A paperboy hat is a classic working person's cap style with a short, wide brim and baggy crown. Also called a newsboy, a gatsby, and a cabbie cap, the paperboy hat is commonly made of heavy woven natural fibers like cotton and wool. The short curved brim on a paperboy hat blocks the sun without covering the eyes. Extra material in the portion of the hat covering the head, called the crown, increases airflow and comfort for the wearer. Many paperboy crown designs consist of eight triangular sections joined in the center by a large fabric-covered button.
Paperboy hats grew in popularity in American and European cities during the late 1800s and early 1900s. A newsboy cap is functional and durable without the use of expensive materials. These attributes made the paperboy hat an appealing value to the working class. The style gained its many names as a result of it being worn by blue-collar workers in a variety of male-dominated professions. Most paperboy hats are now worn as style accessories and are less often a part of a daily uniform.
Many modern newsboy style hats are designed to be worn during the colder seasons to keep the head warm. Mohair, linen, and wool are just a few of the materials used to make the wide variety of paperboy hat styles available today. Paperboy caps are generally produced in small, medium, and large band sizes instead of a range of fitted incremental sizes. Some newer versions of the paperboy cap are lined with synthetic fabrics to hold in heat and moisture. A wide variety of paperboy hat colors are available to match with just about any winter coat or scarf.
Travelers can appreciate the way a paperboy hat regains its form almost instantly when removed from luggage. Many of the heavy materials used in newsboy caps do not hold wrinkles. The short brim on paperboy hats is often reinforced with pressed cardboard to retain its curve.

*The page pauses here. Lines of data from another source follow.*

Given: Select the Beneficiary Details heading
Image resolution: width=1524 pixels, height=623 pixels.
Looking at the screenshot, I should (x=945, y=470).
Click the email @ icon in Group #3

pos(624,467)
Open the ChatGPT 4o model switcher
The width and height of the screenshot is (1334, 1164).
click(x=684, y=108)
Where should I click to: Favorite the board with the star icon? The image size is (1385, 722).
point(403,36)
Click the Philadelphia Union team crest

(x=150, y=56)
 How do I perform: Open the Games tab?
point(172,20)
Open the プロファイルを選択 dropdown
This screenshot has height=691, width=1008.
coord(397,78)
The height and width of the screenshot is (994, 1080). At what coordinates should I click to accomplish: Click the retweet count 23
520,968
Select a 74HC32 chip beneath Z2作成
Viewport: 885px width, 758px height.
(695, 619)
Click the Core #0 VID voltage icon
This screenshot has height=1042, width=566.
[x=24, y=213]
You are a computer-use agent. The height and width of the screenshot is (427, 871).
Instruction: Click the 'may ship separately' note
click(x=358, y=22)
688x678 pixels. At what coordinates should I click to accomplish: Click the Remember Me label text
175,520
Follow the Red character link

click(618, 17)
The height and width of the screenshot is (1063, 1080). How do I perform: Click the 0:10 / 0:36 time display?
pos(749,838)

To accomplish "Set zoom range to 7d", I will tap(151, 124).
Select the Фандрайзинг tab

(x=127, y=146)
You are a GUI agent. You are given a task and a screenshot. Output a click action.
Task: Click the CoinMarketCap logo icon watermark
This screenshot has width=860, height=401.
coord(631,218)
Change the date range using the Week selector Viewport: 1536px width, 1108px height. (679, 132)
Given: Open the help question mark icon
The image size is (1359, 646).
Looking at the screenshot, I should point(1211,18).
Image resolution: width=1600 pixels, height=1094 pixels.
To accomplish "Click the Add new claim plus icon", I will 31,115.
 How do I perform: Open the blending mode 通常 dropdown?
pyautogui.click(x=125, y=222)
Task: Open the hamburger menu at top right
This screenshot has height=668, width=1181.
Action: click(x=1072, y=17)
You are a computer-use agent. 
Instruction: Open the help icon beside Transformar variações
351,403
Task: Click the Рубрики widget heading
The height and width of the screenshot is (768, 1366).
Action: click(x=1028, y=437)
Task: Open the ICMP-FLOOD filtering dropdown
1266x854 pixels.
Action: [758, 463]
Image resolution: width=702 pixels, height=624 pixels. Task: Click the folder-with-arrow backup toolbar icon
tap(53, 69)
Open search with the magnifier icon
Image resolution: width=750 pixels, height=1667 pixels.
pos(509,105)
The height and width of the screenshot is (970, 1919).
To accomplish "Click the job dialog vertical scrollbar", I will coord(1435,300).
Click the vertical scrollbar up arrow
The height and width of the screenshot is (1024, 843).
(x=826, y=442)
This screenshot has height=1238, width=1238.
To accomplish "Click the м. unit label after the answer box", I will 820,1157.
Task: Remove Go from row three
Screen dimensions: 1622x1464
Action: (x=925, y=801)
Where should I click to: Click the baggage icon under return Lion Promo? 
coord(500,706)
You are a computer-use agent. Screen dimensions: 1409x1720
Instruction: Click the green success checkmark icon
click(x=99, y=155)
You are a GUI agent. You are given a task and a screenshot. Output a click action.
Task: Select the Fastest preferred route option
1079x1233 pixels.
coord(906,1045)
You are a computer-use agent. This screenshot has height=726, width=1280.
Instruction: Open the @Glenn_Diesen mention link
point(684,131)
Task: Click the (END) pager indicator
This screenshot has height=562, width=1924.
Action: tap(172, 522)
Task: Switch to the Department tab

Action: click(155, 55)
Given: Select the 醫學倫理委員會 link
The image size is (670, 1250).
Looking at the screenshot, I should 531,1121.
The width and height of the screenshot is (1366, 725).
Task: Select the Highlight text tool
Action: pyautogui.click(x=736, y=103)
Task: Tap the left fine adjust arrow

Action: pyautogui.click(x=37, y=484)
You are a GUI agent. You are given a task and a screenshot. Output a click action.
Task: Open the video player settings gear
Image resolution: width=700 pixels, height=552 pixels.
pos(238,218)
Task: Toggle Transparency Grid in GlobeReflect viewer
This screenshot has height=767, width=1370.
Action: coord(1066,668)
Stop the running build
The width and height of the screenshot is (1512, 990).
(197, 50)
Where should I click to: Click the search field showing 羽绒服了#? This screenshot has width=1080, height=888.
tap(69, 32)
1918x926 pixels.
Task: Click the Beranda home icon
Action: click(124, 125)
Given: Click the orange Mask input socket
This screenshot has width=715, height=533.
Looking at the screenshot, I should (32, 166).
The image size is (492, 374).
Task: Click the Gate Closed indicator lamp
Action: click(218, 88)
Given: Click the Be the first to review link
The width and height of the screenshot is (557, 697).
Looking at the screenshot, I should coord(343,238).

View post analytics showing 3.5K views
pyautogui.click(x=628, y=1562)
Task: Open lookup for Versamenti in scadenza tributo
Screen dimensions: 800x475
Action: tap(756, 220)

Cheesecutter caps, also known as a golf hats, are a well-known variation on the paperboy hat design. To create the recognizable wedge shape, the cloth-wrapped button is removed and the loose material from the crown is pulled forward onto the brim and secured with a snap. Many golfers appreciate the way the short, wide brim of the cheesecutter blocks the sun without obscuring their field of vision. Golf hats are often made of lightweight materials that are more expensive than the rough woven textiles used in traditional paperboy hats.